All lines from the one containing "You are a GUI" through the last line of the listing below are to be copied exactly. Exclude the pictures.
[Opening Exercise data section]
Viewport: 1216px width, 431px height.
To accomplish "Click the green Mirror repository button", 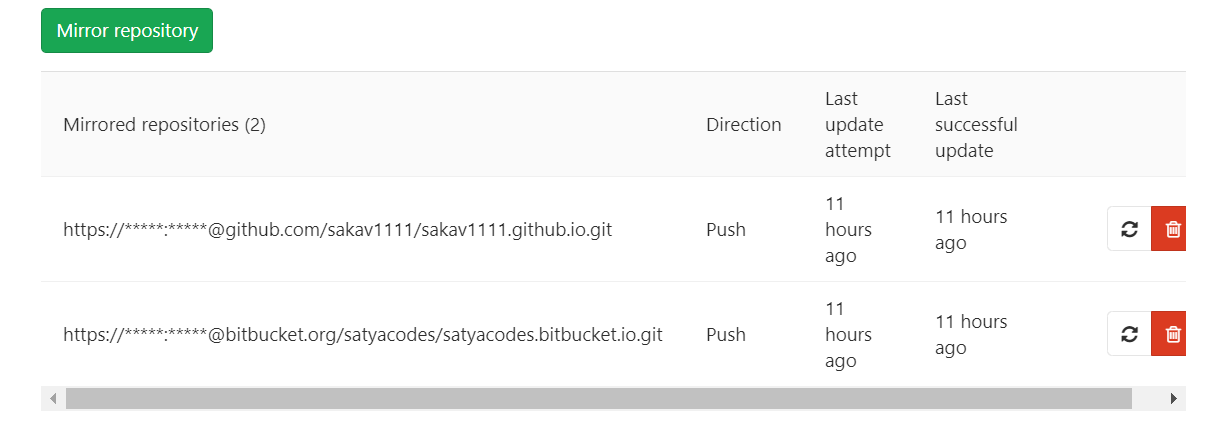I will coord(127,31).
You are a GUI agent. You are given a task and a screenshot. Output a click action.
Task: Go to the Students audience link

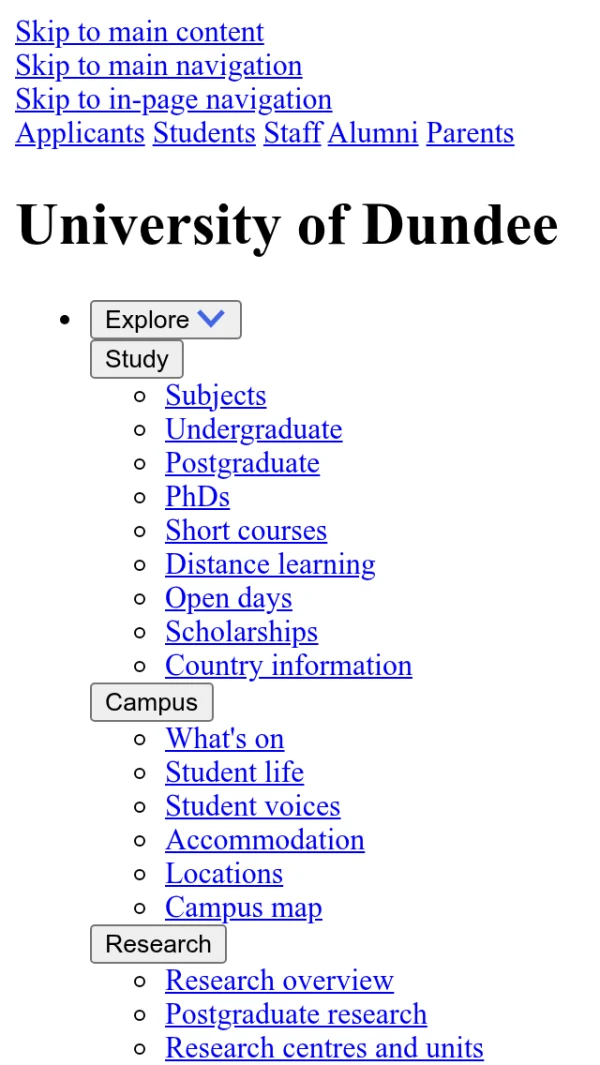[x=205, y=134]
[Closing Exercise data section]
**Your solution:**
You are a GUI agent. You are given a task and a screenshot. Output a click action.
Task: Go to the Students audience link

[x=205, y=134]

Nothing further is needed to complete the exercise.